NORMAN, OKLA. – U.S. cities are facing a growing threat that goes beyond hot weather or hazy air. New research from the University of Oklahoma reveals that "compound events" — periods when heat wave conditions coincide with high air pollution levels — are becoming more frequent and intense in urban areas across the United States.
According to the National Weather Service , extreme heat is the deadliest weather phenomenon facing the country, causing more deaths each year than any other weather hazard. Chenghao Wang, Ph.D., a professor in the School of Meteorology and the Department of Geography and Environmental Sustainability at OU, received a NASA Early Career Investigator award last year to study the combination of extreme heat and air pollution in urban environments.

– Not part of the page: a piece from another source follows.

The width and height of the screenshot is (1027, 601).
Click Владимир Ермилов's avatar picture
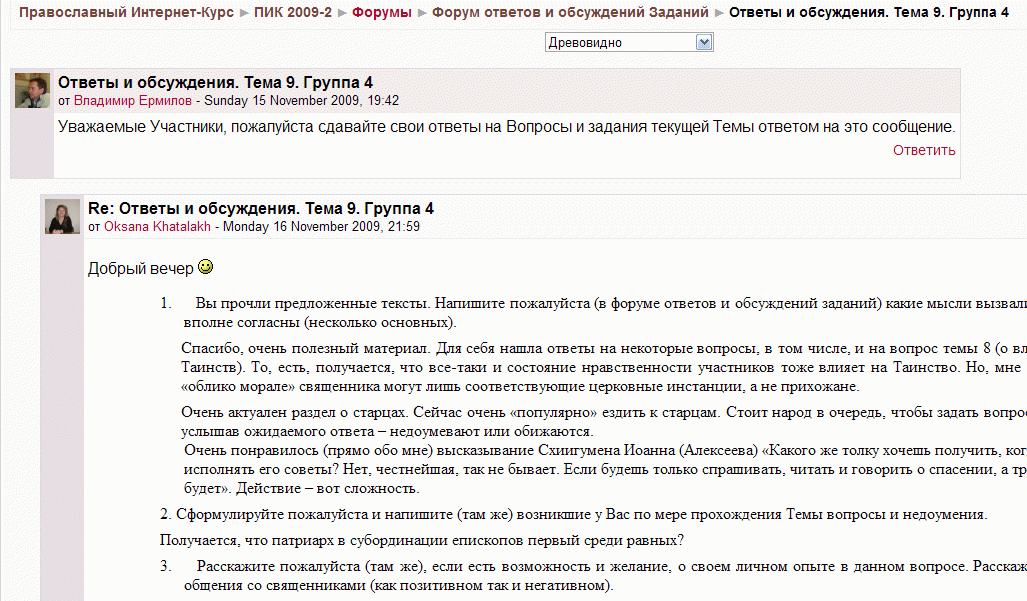pyautogui.click(x=32, y=90)
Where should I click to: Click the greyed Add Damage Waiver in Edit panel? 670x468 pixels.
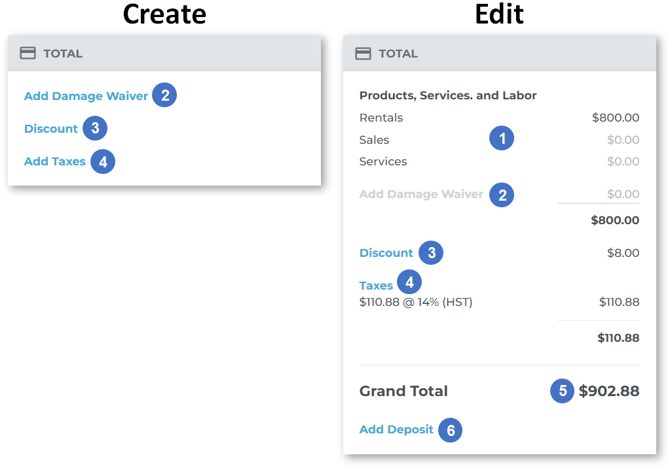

Findings for Wang and his Sustainable Urban Futures ( SURF ) Lab, published in sister studies focusing on separate pollution sources, reveal a country dealing with increasing heat stress and pollution, posing a significant threat to public health and urban sustainability.
"Compound heat and air pollution episodes occur when extreme heat and high levels of pollution happen at the same time. They are an increasing threat to public health, especially for urban populations," said Wang.
Overall, Wang and his team have found that U.S. cities are facing more frequent and intense overlaps of extreme heat with harmful air pollutants than surrounding rural areas. Results published in Urban Climate focused specifically on compound heat and ozone pollution. The study showed that while urban heat waves were more frequent, intense and longer-lasting than their rural counterparts, ozone levels were higher in rural environments. When heat and ozone events did occur together, 88.8% of cities saw higher cumulative heat and ozone intensities than rural areas.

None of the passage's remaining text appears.